关键词: 结肠炎, 溃疡性, 胆红素, 中性粒细胞

Abstract:

Objective To analyze the correlation of serum total bilirubin (TBIL), indirect bilirubin (IBIL), direct bilirubin (DBIL), neutrophil-to- total bilirubin ratio (NBR) with ulcerative colitis (UC) with the severity and lesion range. Methods This was a retrospective case-control study involved 250 active UC patients and 250 healthy participants hospitalized in the First Hospital of Shanxi Medical University from June 2018-June 2023. The clinical data of the patients were collected and NBR was calculated. SPSS 26.0 software was performed to analyze the differences in TBIL, IBIL, DBIL, and NBR between healthy individuals and UC with different severity, lesion scope, and clinical types. Spearson correlation analysis was used to analyze the correlation between the above indicators with hemoglobin (Hb), albumin (ALB), C-reactive protein (CRP), erythrocyte sedimentation rate (ESR), and clinical Mayo scores.

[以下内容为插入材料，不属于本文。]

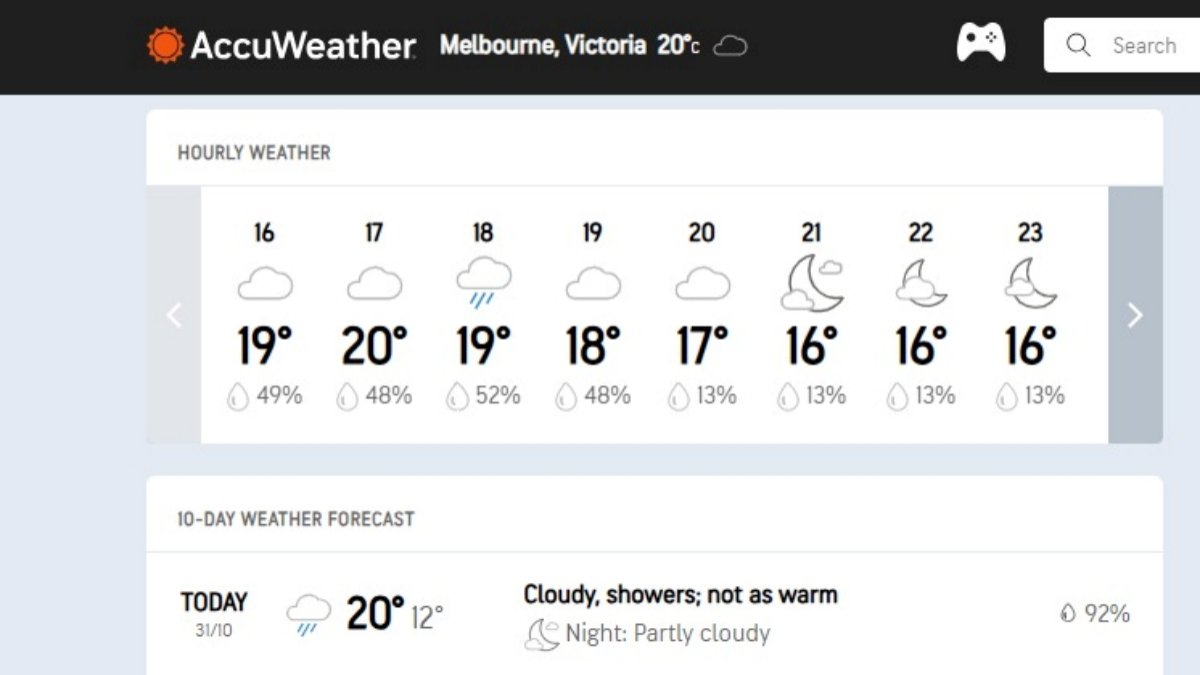Select the 20° forecast at 17:00
This screenshot has width=1200, height=675.
374,345
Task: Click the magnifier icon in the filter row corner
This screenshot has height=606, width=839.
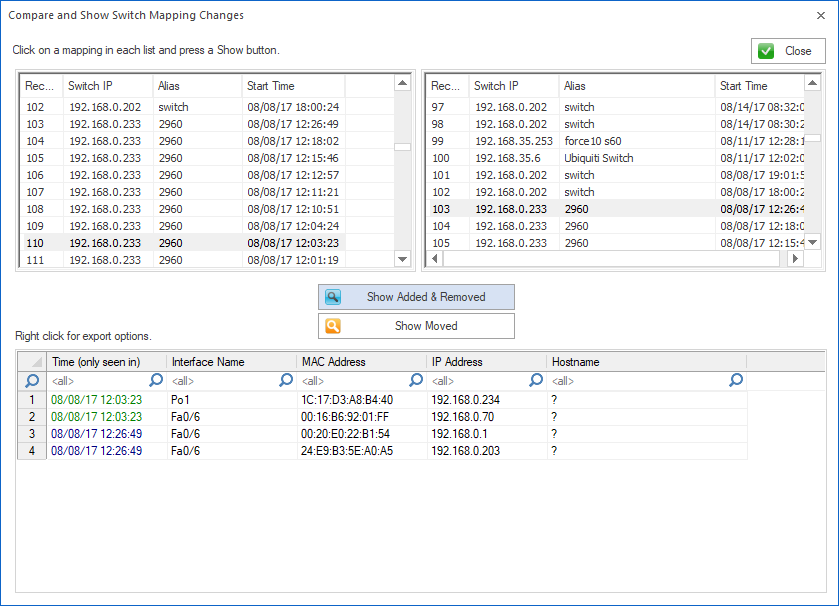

The binary logistic regression analysis were performed to assess the odds ratio (OR) values of TBIL, IBIL, DBIL, and NBR with UC, severe UC, and E3 type UC. Finally, the predictive value of the above indicators for UC, severe UC, and E3 type UC was determined by plotting receiver operating characteristic (ROC) curves. Results The serum levels of TBIL, IBIL, and DBIL in UC patients were significantly lower than those in healthy individuals, while the levels of NBR were significantly increased. TBIL and IBIL were significantly reduced in patients with severe UC and E3 type UC, while NBR was significantly increased. There was no significant difference in DBIL among different subgroups. There was no statistically significant difference in various indicators between initial type and chronic recurrent type in UC patients. Correlation analysis showed that TBIL, IBIL were significantly positively correlated with Hb and ALB levels, significantly negatively correlated with ESR, CRP, and modified Mayo scores, but NBR was the opposite. Low levels of TBIL, IBIL and high levels of NBR were risk factors for severe UC and E3 type UC. When TBIL≤8.28 μmol/L, IBIL≤6.48 μmol/L and NBR>7.89, the OR values for severe UC were 4.119, 6.550 and 4.947, respectively, and the OR values for E3 type UC were 2.215, 3.087 and 2.244, respectively. ROC curve showed that TBIL, IBIL and NBR had mild predictive value for severe UC and E3 type UC. Conclusion TBIL, IBIL and NBR are correlated with the severity and lesion range of UC, and there is certain predictive value for severe UC and E3 type UC.